Tres días de paz, amor y casi nada de música
Ang Lee es un director respetable por su calidad técnica y el buen gusto a la hora de dirigir a los que encarnan sus productos, ya sea para mal (Hulk, 2003) como para bien (Brokeback Mountain, 2005), así como también es querible por esa variedad a la que se presta a la hora de contarnos algo. Puede ser la perspectiva que elige, los escenarios, o esa tonalidad cómica que abunda en su filmografía, escondida en ese marco de transición entre lo tradicional y lo (post)moderno (???? Wòh? cánglóng, 2000), la que nos atrae tanto cuando tenemos en frente algún film suyo. Y eso pasa en su nuevo opus, Taking Woodstock (2009), un derroche de talento actoral consumado para el mejor delirio del año, como sólo aquel memorable festival del '69 puede traer a nuestros tiempos.

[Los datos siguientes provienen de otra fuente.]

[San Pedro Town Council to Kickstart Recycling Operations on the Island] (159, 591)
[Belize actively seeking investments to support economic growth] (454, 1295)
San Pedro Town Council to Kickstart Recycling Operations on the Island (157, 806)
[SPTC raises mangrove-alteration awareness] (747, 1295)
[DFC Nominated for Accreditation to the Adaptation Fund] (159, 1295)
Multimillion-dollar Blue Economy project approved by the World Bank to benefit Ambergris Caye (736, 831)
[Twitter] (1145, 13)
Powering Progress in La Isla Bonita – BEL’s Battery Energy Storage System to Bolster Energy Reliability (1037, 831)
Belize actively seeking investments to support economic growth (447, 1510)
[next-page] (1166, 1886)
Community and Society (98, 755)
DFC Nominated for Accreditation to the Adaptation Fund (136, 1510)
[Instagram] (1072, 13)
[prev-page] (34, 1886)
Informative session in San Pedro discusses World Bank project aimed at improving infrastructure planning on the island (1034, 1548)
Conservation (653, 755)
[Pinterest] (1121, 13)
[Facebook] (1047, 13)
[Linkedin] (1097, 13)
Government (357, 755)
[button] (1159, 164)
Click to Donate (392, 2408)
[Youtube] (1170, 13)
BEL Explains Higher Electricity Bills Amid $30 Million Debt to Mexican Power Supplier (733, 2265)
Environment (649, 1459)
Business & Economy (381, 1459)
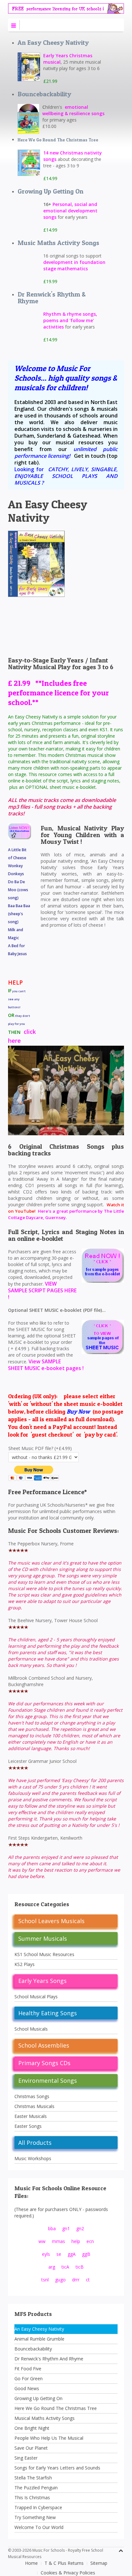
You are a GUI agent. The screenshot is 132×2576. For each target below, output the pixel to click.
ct (88, 2280)
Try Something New (35, 2517)
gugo (60, 2280)
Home (31, 2563)
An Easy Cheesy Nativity (53, 42)
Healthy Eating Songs (47, 2013)
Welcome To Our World (38, 2527)
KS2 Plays (24, 1964)
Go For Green (28, 2378)
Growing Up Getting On (50, 191)
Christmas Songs (31, 2096)
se (58, 2254)
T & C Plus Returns (64, 2563)
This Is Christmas (32, 2497)
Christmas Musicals (34, 2106)
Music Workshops (32, 2158)
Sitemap (98, 2563)
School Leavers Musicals (51, 1921)
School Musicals (31, 2029)
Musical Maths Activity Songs (44, 2418)
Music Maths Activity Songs (58, 243)
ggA (72, 2254)
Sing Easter (25, 2458)
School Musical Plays (36, 1996)
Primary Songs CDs (44, 2063)
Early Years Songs (42, 1981)
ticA (65, 2267)
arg (51, 2267)
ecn (90, 2241)
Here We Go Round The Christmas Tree (58, 139)
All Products (35, 2142)
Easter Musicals (30, 2116)
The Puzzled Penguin (36, 2488)
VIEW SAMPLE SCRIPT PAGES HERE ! (42, 1290)
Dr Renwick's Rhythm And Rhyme (48, 2359)
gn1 (66, 2228)
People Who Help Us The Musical (48, 2438)
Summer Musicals (42, 1938)
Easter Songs (28, 2126)
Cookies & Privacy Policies (68, 2573)
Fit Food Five (27, 2369)
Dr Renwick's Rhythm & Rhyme (52, 297)
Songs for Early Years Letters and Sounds (57, 2468)
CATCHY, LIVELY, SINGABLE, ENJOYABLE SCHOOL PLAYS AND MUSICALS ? (66, 476)
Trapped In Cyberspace (38, 2507)
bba (52, 2228)
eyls (46, 2254)
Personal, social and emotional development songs (70, 210)
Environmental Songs (47, 2080)
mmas (58, 2241)
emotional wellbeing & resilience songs (73, 110)
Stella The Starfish (33, 2478)
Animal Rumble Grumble (39, 2339)
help (75, 2241)
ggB (86, 2254)
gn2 (80, 2228)
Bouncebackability (44, 94)
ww (41, 2241)
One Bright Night (31, 2428)
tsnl (45, 2280)
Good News (26, 2388)
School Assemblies (43, 2045)
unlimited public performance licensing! (66, 452)
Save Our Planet (31, 2448)
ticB (80, 2267)
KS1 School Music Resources (44, 1954)
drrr (75, 2280)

Todo ocurre desde el punto de vista de la organización, y quizás eso sea lo único que incomode al que se siente a recordar los buenos tiempos de la música. No veremos a Hendrix deleitándonos con el himno nacional estadounidense, o Janis Joplin haciendo delirar a la audiencia. Al contrario, veremos una carabana inmensa mostrada en plano secuencia donde abundarán porros, gente subida al capot de los vehículos tocando la guitarra o jugando algún juego de mesa, manifestaciones contra la guerra en Vietnam (y vaya que abunda esto), o carteles con la inscripición "Dylan, We're wating for you!".
El mensaje de la paz y el amor está explicitado en cada movimiento y en cada fotograma. El flower power, el hippismo en su estado puro y salvaje, es llevado a la pantalla con una perfecta ambientación y un montaje solemne. Lee vuelve a recurrir a muchas cosas de Brokeback Mountain para la fotografía o los planos que retratan la granja Yasgur que hospedó a más de 500.000 almas drogadas y encomendadas al rock n' roll puro. Lo único que falta, insisto, es la música.
Quizás lo más acertado haya sido mostrar el caos en el que se convirtió el pequeño y humilde pueblo de Bethel ante la inmigración de tantos hippies. La escena final, con los vestigios de lo sucedido y ese mensaje de disconformidad sólo sastisfecha con más "vibra", es digna de aplausos.
Llegado un punto en el que todo se desborda y lo más hilarante termina siendo la majestuosa intervención actoral de Liev Schreiber, el festival queda en un segundo plano, y el protagonista (Henry Goodman, no sólo desconocido sino también regular en actuación) pasa a ser el eje de atención. Error. Pero se agradece tanto mamarracho en el suelo, tanto salvajismo corporal y tanto del conocido "pepé pepé pepé" que se precisan en proyectos como estos. Sin dudas Lee sabía lo que quería antes de armar -literalmente- todo lo que compone a la película, y aquí volvemos a hacer incapié en el fabuloso montaje del film.
El reparto se merece un párrafo aparte. La ya mencionada participación de Schreiber es de lo mejor, pero también es necesaria y oportuna la aparición de Paul Dano junto a Kelli Garner en la escena más fumada del año para el cine del 2009. Lo mismo sucede con la actuación de Eugene Levy como Max Yasgur, Imelda Stauton grandiosa en su papel de madre gruñona, y Emile Hirsch representando a toda la parafernalia de los veteranos de Vietnam que hoy transcurren por el mundo recordando aquel agosto del '69 sin llevarse un grato recuerdo de Woodstock, sino el de la guerra en el Oriente.
Redondeando un poco, Taking Woodstock tiene todos los condimentos de la época, ensamblada a un reparto correctísimo, puestos al servicio del recuerdo de un evento que marcó un antes y un después para la historia de la música. La única cuestión es que precisamente música es lo que le falta a esta película. Pero cabe aclarar que eso no le juega tan en contra, ya que el Festival de Woodstock (que ni siquiera se hizo en Woodstock, NY) fue un movimiento colosal que tomó vida propia para dejar a la música relegada a un segundo o tercer plano. Ante todo, la ideología, la paz y el amor.